Humans are wired to respond to narratives, to draw conclusions based on insufficient data. We're all looking for narrative shortcuts to the truth. When reporters give us a few carefully chosen examples, it's game over, regardless of whether or not it's a statistically significant sample, or whether or not the sample was plagued by selection bias.

Such journalism can be moving and hugely important. It can move people's hearts, and that's often what's needed to change the world. But it's also a dangerous weapon. Recall Janet Malcolm's opening line to her classic piece “The Journalist and the Murderer”:

Every journalist who is not too stupid or full of himself to notice what is going on knows that what he does is morally indefensible.

She meant it in a different context, but it echoes here.

Journalism with lots of data and statistics aren't sexy. They may not even require as much legwork as interviewing lots of people over long period of time, and it's not the type of journalism that gets dramatized in the movies. But there's a reason that science isn't based on a few good stories.

Lip reading as a service

Plenty of pieces have been written about the scuffle between the Washington Nationals' Bryce Harper and Jonathan Papelbon. For baseball fans who missed it or those who care nothing about sports, the summary is that Harper popped up a pitch he thought he should have hit harder and so he didn't sprint to first base because there was a 99% chance it would be caught easily. Papelbon yelled at him for not running, Harper yelled back, and then Papelbon grabbed Harper's throat and attacked him until teammates broke them up.

I thought this piece in Grantland contained a unique twist I'd love to see more of: author Ben Lindbergh asked a deaf friend who can lipread to see if he could figure out what Harper and Papelbon were shouting at each other.

A few years ago, I asked Evan Brunell, a deaf writer and skilled lipreader, to help me transcribe manager-umpire arguments. I asked Evan to take a look at this confrontation, too. Here’s what he thinks was said:
Papelbon: … fucking go! On the fucking … Yeah, run the fucking ball out. [Obscured swearing] … goddamn ball out.
Harper: … the fuck up! Are you fucking kidding me? Chill the fuck out, man. Let’s fucking go! I’ll fucking go right —
If that transcript is accurate, Harper didn’t exactly deescalate, but this was all posturing until Papelbon charged without waiting to find out what would happen when Harper said “now.”

That is fantastic. More sports coverage should include the services of lip readers to help bring us where microphones don't go.
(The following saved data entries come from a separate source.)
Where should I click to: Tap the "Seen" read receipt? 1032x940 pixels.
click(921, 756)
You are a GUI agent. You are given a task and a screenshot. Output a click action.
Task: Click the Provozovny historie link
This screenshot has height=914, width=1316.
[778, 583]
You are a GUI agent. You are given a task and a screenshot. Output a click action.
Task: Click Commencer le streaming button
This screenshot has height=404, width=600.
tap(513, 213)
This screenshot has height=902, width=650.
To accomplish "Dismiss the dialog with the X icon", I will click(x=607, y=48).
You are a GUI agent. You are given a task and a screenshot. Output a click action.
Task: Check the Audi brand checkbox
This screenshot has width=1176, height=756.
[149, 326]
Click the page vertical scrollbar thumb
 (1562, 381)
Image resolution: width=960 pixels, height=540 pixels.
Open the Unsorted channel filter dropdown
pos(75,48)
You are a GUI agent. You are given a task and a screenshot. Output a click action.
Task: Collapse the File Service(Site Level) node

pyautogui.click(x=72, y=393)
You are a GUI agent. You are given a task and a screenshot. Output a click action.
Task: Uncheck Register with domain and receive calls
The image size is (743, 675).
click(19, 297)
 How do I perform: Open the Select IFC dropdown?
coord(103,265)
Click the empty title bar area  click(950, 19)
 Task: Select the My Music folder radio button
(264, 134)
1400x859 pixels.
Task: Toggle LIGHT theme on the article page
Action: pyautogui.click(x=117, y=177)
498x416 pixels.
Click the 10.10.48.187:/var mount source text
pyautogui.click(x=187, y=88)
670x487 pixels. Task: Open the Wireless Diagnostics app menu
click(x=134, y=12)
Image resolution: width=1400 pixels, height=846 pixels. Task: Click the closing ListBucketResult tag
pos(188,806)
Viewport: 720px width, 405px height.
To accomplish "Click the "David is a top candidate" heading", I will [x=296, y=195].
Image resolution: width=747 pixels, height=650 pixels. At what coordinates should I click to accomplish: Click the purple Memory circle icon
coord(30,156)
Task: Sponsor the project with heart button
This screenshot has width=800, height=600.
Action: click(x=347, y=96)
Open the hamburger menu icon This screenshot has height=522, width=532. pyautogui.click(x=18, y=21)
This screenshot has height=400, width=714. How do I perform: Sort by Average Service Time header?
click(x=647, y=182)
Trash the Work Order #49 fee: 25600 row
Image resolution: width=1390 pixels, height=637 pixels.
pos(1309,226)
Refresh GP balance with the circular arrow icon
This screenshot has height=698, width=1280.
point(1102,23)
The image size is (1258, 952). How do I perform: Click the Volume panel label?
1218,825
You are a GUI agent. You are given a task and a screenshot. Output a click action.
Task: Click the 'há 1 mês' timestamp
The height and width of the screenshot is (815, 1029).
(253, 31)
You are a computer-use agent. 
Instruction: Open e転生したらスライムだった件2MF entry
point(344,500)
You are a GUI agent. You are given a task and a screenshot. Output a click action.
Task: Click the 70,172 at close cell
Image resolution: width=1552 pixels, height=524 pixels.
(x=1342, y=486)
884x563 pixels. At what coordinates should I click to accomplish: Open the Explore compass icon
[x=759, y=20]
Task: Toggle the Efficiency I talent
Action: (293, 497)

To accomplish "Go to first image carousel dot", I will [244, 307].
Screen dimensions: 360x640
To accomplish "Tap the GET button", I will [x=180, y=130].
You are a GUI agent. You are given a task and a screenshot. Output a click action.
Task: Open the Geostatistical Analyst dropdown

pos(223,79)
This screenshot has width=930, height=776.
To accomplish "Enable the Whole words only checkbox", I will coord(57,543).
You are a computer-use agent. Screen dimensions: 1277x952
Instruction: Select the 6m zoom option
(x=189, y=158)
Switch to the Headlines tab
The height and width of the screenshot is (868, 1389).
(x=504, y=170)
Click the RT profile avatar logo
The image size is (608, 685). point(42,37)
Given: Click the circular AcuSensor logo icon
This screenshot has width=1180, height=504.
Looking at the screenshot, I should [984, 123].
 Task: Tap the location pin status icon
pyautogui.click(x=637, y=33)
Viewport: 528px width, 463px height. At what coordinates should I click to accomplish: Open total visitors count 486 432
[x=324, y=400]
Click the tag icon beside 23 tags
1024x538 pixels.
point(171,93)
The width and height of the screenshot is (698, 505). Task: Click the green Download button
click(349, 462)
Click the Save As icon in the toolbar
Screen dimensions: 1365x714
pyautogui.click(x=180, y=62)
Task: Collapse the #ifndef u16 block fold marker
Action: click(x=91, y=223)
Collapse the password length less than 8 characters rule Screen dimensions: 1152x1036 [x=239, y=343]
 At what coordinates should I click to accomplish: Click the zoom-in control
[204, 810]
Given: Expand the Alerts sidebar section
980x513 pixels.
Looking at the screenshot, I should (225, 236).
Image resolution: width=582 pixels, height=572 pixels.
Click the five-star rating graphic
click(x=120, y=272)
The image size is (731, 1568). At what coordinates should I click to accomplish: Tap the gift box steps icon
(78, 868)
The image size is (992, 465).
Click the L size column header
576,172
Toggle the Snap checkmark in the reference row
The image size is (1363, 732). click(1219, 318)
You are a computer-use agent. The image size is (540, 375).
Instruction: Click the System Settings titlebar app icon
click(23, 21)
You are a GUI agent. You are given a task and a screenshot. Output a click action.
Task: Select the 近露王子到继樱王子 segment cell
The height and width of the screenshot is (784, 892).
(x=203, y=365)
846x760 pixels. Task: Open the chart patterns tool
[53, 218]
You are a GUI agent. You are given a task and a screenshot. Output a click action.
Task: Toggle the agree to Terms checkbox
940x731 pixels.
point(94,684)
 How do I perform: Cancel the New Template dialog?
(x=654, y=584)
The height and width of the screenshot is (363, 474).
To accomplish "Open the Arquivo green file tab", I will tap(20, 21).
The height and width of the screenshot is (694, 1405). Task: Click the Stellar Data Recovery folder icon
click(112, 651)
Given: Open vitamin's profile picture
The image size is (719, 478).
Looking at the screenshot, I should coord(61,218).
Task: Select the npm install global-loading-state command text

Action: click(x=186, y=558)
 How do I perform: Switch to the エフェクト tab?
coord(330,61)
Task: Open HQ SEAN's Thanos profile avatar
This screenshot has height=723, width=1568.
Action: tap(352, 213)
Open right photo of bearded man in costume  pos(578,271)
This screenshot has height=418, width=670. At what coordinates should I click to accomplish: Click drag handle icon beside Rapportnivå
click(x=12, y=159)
Hearing what players say on the field adds an entirely new layer to the narrative of most sporting contests, as anyone who has watched archival footage, with on-field or on-court audio added back in, can attest. Sure, some (much?) of the language is salty, but I'd pay extra for an uncensored audio feed.

Yes, players would probably self-censor once such coverage became common, but even without all the cussing, much of the trash talk or psychological wordplay is amazing. What I wouldn't give to hear some Michael Jordan trash talk from back in the day.

One show comes really close: HBO's Hard Knocks. It's a show I never think I want to watch because it's always about a team I care little about, and then once I start in on the season premiere I inevitably find myself at the end of the five episode miniseries in no time at all. This season was no different. I found myself carried along by Bill O'Brien's constant expletive-filled tirades, J.J Watt's John Bunyan-like athletic feats, and Brian Cushing throwing up for what seemed like half an hour straight. And, as with every season, perhaps the best part of the show, the end of training camp cuts, when one player after another is let go by either the head coach or one of his assistants.

If a Hard Knocks-style of program were produced for every team in the NFL, MLB, and the NBA, I suspect the aggregate ratings across the franchise would be gigantic, and fans' relationships with players and coaches would be deeper, if more complicated. When it comes to sports, a lifetime of being fed clichéd narratives by mass sports media has left me hungry for less mediated coverage. Why settle for a reporter telling us what Bryce Harper is like? Why not let us see him on and off the field and let us judge for ourselves?